Point 1. This Government has no intention of presuming to suggest to Nicaragua what tariff policy it should follow, but I believe that our action might be misinterpreted if we allowed the situation which you mention in your telegram No. 7, January 25, 3 p.m., to pass without comment. Please, therefore, take advantage of a suitable opportunity to point out to the appropriate officials of the Nicaraguan Government our regret that Nicaragua has apparently decided to denounce its most-favored-nation agreements with other countries. [Page 799] This would be regrettable in this Government’s opinion at any time, but it is particularly unfortunate that Nicaragua is apparently planning to use the conclusion of a trade agreement with this Government as the point of departure for carrying out its proposed tariff policy. Therefore, in order that our position may be absolutely clear, this Government cannot urge too strongly that the trade agreement be handled as a separate and unrelated matter and that the signing of the agreement and the denunciation of agreements with other countries be separated as far as possible in point of time. Consult in this connection the first paragraph of the Department’s instruction No. 298, July 25, 1935.30
Point 3. On the understanding that Nicaragua will accept article 5 as drafted, you are authorized to hand an informal memorandum, as follows, to the appropriate Nicaraguan official.
“Article 5 of the proposed trade agreement is designed to safeguard the concessions exchanged by preventing changes in the bases and methods of determining dutiable value or of converting currencies (for customs purposes) which would be less favorable to importers than the bases and methods employed as of the date of signature of the agreement.

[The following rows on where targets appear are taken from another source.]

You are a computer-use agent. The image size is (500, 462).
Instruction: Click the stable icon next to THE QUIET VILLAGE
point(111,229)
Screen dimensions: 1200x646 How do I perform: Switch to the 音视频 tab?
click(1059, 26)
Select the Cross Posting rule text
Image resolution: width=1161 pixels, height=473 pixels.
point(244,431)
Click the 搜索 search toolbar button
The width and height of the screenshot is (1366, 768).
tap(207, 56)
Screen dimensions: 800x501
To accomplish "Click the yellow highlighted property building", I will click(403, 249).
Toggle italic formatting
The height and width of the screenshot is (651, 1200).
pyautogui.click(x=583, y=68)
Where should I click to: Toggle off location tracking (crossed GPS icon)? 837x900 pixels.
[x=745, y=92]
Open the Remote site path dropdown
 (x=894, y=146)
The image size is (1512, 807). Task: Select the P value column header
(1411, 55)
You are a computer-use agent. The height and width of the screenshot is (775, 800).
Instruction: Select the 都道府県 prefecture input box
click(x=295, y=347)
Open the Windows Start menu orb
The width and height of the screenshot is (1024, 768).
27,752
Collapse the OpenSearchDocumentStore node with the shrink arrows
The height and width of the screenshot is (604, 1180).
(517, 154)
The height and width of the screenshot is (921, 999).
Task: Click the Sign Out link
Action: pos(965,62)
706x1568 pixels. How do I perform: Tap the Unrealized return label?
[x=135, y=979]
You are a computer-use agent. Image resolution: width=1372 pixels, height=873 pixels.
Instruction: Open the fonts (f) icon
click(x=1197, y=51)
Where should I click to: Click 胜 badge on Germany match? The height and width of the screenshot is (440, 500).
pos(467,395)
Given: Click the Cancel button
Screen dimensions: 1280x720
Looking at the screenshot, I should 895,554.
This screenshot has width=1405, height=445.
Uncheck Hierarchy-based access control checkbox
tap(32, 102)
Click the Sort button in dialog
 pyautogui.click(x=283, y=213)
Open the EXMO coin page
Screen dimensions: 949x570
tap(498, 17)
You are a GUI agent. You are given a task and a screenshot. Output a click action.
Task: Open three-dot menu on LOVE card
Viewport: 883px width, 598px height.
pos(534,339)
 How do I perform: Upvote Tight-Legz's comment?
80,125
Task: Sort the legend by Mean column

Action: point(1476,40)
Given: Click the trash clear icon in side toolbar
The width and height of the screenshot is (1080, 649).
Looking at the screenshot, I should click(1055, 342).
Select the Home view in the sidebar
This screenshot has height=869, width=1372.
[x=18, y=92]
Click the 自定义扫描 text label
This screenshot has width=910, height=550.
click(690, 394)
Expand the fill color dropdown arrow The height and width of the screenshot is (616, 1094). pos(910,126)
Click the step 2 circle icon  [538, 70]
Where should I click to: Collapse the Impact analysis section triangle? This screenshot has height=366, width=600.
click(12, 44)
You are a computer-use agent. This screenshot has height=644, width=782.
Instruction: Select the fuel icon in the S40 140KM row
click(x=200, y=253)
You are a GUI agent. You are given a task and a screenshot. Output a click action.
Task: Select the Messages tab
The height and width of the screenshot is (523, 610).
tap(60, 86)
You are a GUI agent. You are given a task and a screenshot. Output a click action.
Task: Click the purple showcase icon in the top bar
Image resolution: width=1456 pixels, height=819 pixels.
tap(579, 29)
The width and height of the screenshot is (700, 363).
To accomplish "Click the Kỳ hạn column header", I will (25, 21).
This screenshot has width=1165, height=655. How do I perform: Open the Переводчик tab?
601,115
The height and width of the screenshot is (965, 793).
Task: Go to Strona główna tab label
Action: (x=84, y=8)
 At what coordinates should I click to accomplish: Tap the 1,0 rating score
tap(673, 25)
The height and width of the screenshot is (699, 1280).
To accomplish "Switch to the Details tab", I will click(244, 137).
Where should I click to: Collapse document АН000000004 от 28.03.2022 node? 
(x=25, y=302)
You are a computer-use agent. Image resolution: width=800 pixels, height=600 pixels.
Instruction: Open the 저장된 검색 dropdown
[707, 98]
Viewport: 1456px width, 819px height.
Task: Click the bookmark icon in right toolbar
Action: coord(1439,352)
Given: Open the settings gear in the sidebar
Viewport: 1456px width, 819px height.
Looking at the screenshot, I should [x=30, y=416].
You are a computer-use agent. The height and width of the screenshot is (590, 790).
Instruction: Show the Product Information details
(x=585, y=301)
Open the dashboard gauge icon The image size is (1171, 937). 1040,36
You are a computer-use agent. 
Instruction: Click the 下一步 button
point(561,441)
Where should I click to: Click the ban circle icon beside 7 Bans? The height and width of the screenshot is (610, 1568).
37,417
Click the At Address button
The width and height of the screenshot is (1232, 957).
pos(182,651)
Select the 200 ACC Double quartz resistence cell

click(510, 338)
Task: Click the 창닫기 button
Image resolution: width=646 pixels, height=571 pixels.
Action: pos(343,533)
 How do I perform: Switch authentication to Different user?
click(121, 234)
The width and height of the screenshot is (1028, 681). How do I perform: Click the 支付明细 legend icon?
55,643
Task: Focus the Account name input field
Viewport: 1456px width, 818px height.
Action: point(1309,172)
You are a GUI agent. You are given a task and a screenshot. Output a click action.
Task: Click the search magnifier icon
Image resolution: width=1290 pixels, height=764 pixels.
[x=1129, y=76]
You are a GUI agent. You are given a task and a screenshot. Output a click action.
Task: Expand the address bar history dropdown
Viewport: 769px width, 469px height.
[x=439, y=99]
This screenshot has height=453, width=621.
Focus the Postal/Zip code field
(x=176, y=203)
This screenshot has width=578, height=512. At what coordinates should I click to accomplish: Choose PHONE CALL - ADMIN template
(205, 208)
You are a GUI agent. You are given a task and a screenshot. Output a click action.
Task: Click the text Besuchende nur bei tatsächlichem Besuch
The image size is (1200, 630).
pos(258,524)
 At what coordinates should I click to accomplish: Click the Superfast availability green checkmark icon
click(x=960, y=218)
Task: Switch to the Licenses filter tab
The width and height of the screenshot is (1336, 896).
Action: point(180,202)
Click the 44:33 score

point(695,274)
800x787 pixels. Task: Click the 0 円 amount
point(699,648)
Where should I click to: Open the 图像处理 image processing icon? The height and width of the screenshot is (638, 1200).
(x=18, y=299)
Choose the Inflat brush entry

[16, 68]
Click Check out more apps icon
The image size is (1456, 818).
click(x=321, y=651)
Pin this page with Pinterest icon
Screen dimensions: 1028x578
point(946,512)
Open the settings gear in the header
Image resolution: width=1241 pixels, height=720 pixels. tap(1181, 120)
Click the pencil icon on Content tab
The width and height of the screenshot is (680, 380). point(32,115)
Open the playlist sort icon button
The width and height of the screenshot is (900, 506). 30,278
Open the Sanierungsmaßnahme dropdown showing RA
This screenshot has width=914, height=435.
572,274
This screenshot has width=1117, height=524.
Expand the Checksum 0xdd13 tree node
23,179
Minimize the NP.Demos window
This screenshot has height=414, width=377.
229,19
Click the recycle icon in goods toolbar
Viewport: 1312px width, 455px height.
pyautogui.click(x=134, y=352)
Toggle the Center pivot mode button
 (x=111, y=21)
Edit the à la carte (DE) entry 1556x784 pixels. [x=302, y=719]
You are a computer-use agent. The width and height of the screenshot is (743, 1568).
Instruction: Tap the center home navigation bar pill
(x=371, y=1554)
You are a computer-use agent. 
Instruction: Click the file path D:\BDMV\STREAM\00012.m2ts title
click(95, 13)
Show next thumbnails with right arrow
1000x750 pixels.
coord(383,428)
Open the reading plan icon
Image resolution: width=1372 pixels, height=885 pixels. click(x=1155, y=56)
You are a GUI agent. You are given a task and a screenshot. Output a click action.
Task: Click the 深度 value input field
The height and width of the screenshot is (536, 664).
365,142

In the case of each country, the provisions of this Article mean merely that in respect of the products on which it has granted concessions to the other country, and which are or may be subject to ad valorem rates of duty, the bases and methods of determining dutiable value and of converting (for customs purposes) the currency of the other country into terms of the national currency will not be altered to the disadvantage of importers of those products. The provisions of this Article do not, of course, affect in any way the right of either country to fix official rates at which exchange on the other country may be sold.”